### Stored items from a collection
══════════════════════════════
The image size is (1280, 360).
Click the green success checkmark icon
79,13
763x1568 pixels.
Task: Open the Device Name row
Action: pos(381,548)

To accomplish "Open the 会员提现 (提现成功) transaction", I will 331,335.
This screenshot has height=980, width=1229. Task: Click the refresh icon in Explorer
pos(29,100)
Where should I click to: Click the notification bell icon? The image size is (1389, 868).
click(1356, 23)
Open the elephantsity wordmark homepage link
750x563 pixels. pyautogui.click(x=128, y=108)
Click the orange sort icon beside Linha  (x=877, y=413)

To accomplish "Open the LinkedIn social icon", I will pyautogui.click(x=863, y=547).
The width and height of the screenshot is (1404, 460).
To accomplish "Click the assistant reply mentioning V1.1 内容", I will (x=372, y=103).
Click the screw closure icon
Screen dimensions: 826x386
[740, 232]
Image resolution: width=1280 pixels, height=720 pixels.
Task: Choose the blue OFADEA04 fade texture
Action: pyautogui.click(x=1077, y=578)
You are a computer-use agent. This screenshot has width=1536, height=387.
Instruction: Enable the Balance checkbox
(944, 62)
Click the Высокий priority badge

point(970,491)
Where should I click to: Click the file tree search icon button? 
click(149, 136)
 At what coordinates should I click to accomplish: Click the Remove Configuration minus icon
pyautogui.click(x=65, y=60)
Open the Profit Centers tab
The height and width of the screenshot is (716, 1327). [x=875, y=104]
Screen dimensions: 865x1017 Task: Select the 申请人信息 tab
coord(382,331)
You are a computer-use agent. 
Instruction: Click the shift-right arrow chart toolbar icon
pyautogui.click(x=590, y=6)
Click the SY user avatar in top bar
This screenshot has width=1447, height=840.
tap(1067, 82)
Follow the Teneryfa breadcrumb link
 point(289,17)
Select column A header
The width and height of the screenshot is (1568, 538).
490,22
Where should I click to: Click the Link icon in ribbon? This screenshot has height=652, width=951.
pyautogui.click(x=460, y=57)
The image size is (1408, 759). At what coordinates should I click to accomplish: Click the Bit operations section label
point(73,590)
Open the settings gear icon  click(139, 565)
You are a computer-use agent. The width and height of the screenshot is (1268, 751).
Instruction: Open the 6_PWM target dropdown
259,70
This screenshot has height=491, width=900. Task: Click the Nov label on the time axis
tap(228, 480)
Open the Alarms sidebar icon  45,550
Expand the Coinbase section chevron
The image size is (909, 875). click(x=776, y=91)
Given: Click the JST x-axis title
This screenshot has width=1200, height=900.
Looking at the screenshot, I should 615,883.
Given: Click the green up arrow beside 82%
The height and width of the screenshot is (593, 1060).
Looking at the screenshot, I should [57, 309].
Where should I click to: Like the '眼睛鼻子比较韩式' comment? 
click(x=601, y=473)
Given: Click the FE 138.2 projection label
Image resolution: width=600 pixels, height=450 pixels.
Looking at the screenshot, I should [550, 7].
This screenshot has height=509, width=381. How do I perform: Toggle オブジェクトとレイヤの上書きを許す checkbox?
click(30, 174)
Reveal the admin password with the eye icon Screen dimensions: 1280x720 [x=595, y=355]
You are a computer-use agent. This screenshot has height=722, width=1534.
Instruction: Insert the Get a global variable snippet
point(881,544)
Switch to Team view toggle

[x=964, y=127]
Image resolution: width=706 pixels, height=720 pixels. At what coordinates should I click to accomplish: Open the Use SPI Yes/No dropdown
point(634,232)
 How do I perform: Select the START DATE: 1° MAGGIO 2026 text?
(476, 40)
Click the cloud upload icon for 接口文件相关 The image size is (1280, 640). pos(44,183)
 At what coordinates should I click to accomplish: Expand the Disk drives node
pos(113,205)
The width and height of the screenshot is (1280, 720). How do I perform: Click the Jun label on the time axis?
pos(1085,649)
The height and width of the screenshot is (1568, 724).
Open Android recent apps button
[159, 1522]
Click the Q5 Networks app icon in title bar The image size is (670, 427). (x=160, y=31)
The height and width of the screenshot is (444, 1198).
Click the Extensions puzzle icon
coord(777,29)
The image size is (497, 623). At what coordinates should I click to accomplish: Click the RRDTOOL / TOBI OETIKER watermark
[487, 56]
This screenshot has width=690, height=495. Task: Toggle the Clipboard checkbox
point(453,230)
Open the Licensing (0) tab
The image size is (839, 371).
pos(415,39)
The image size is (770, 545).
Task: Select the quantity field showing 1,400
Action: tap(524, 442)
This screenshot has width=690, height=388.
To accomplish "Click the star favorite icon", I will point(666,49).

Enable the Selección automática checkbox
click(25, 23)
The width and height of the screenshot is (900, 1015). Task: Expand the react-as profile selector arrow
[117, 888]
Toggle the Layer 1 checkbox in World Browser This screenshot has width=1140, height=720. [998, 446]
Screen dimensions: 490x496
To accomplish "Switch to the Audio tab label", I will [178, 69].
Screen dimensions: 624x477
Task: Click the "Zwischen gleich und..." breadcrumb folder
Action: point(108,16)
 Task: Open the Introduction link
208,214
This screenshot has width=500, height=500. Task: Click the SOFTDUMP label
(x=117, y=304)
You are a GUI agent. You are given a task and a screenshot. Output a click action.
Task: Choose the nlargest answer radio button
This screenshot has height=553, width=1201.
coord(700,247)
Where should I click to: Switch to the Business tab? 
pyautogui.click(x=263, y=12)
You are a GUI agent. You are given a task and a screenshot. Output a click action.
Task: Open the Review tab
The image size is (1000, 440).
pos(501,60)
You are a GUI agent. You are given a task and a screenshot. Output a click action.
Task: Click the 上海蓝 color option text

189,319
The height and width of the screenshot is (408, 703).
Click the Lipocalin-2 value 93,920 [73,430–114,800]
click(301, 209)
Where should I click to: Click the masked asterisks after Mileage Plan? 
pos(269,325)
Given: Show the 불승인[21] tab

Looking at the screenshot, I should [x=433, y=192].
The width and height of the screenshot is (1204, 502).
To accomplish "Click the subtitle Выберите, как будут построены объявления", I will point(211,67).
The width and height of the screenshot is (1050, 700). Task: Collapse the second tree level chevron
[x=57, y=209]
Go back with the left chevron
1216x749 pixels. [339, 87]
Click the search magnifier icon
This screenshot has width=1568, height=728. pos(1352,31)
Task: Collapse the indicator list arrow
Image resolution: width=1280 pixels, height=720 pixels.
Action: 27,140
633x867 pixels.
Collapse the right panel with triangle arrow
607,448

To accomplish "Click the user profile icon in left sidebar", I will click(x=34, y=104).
══════════════════════════════
### What is being asked
An exact copy of every line above is needed.

### Task answer
The image size is (1280, 360).
Click the green success checkmark icon
79,13
763x1568 pixels.
Task: Open the Device Name row
Action: pos(381,548)

To accomplish "Open the 会员提现 (提现成功) transaction", I will 331,335.
This screenshot has height=980, width=1229. Task: Click the refresh icon in Explorer
pos(29,100)
Where should I click to: Click the notification bell icon? The image size is (1389, 868).
click(1356, 23)
Open the elephantsity wordmark homepage link
750x563 pixels. pyautogui.click(x=128, y=108)
Click the orange sort icon beside Linha  (x=877, y=413)

To accomplish "Open the LinkedIn social icon", I will pyautogui.click(x=863, y=547).
The width and height of the screenshot is (1404, 460).
To accomplish "Click the assistant reply mentioning V1.1 内容", I will (x=372, y=103).
Click the screw closure icon
Screen dimensions: 826x386
[740, 232]
Image resolution: width=1280 pixels, height=720 pixels.
Task: Choose the blue OFADEA04 fade texture
Action: pyautogui.click(x=1077, y=578)
You are a computer-use agent. This screenshot has width=1536, height=387.
Instruction: Enable the Balance checkbox
(944, 62)
Click the Высокий priority badge

point(970,491)
Where should I click to: Click the file tree search icon button? 
click(149, 136)
 At what coordinates should I click to accomplish: Click the Remove Configuration minus icon
pyautogui.click(x=65, y=60)
Open the Profit Centers tab
The height and width of the screenshot is (716, 1327). [x=875, y=104]
Screen dimensions: 865x1017 Task: Select the 申请人信息 tab
coord(382,331)
You are a computer-use agent. 
Instruction: Click the shift-right arrow chart toolbar icon
pyautogui.click(x=590, y=6)
Click the SY user avatar in top bar
This screenshot has width=1447, height=840.
tap(1067, 82)
Follow the Teneryfa breadcrumb link
 point(289,17)
Select column A header
The width and height of the screenshot is (1568, 538).
490,22
Where should I click to: Click the Link icon in ribbon? This screenshot has height=652, width=951.
pyautogui.click(x=460, y=57)
The image size is (1408, 759). At what coordinates should I click to accomplish: Click the Bit operations section label
point(73,590)
Open the settings gear icon  click(139, 565)
You are a computer-use agent. The width and height of the screenshot is (1268, 751).
Instruction: Open the 6_PWM target dropdown
259,70
This screenshot has height=491, width=900. Task: Click the Nov label on the time axis
tap(228, 480)
Open the Alarms sidebar icon  45,550
Expand the Coinbase section chevron
The image size is (909, 875). click(x=776, y=91)
Given: Click the JST x-axis title
This screenshot has width=1200, height=900.
Looking at the screenshot, I should 615,883.
Given: Click the green up arrow beside 82%
The height and width of the screenshot is (593, 1060).
Looking at the screenshot, I should [57, 309].
Where should I click to: Like the '眼睛鼻子比较韩式' comment? 
click(x=601, y=473)
Given: Click the FE 138.2 projection label
Image resolution: width=600 pixels, height=450 pixels.
Looking at the screenshot, I should [550, 7].
This screenshot has height=509, width=381. How do I perform: Toggle オブジェクトとレイヤの上書きを許す checkbox?
click(30, 174)
Reveal the admin password with the eye icon Screen dimensions: 1280x720 [x=595, y=355]
You are a computer-use agent. This screenshot has height=722, width=1534.
Instruction: Insert the Get a global variable snippet
point(881,544)
Switch to Team view toggle

[x=964, y=127]
Image resolution: width=706 pixels, height=720 pixels. At what coordinates should I click to accomplish: Open the Use SPI Yes/No dropdown
point(634,232)
 How do I perform: Select the START DATE: 1° MAGGIO 2026 text?
(476, 40)
Click the cloud upload icon for 接口文件相关 The image size is (1280, 640). pos(44,183)
 At what coordinates should I click to accomplish: Expand the Disk drives node
pos(113,205)
The width and height of the screenshot is (1280, 720). How do I perform: Click the Jun label on the time axis?
pos(1085,649)
The height and width of the screenshot is (1568, 724).
Open Android recent apps button
[159, 1522]
Click the Q5 Networks app icon in title bar The image size is (670, 427). (x=160, y=31)
The height and width of the screenshot is (444, 1198).
Click the Extensions puzzle icon
coord(777,29)
The image size is (497, 623). At what coordinates should I click to accomplish: Click the RRDTOOL / TOBI OETIKER watermark
[487, 56]
This screenshot has width=690, height=495. Task: Toggle the Clipboard checkbox
point(453,230)
Open the Licensing (0) tab
The image size is (839, 371).
pos(415,39)
The image size is (770, 545).
Task: Select the quantity field showing 1,400
Action: tap(524, 442)
This screenshot has width=690, height=388.
To accomplish "Click the star favorite icon", I will point(666,49).

Enable the Selección automática checkbox
click(25, 23)
The width and height of the screenshot is (900, 1015). Task: Expand the react-as profile selector arrow
[117, 888]
Toggle the Layer 1 checkbox in World Browser This screenshot has width=1140, height=720. [998, 446]
Screen dimensions: 490x496
To accomplish "Switch to the Audio tab label", I will [178, 69].
Screen dimensions: 624x477
Task: Click the "Zwischen gleich und..." breadcrumb folder
Action: point(108,16)
 Task: Open the Introduction link
208,214
This screenshot has width=500, height=500. Task: Click the SOFTDUMP label
(x=117, y=304)
You are a GUI agent. You are given a task and a screenshot. Output a click action.
Task: Choose the nlargest answer radio button
This screenshot has height=553, width=1201.
coord(700,247)
Where should I click to: Switch to the Business tab? 
pyautogui.click(x=263, y=12)
You are a GUI agent. You are given a task and a screenshot. Output a click action.
Task: Open the Review tab
The image size is (1000, 440).
pos(501,60)
You are a GUI agent. You are given a task and a screenshot. Output a click action.
Task: Click the 上海蓝 color option text

189,319
The height and width of the screenshot is (408, 703).
Click the Lipocalin-2 value 93,920 [73,430–114,800]
click(301, 209)
Where should I click to: Click the masked asterisks after Mileage Plan? 
pos(269,325)
Given: Show the 불승인[21] tab

Looking at the screenshot, I should [x=433, y=192].
The width and height of the screenshot is (1204, 502).
To accomplish "Click the subtitle Выберите, как будут построены объявления", I will point(211,67).
The width and height of the screenshot is (1050, 700). Task: Collapse the second tree level chevron
[x=57, y=209]
Go back with the left chevron
1216x749 pixels. [339, 87]
Click the search magnifier icon
This screenshot has width=1568, height=728. pos(1352,31)
Task: Collapse the indicator list arrow
Image resolution: width=1280 pixels, height=720 pixels.
Action: 27,140
633x867 pixels.
Collapse the right panel with triangle arrow
607,448

To accomplish "Click the user profile icon in left sidebar", I will click(x=34, y=104).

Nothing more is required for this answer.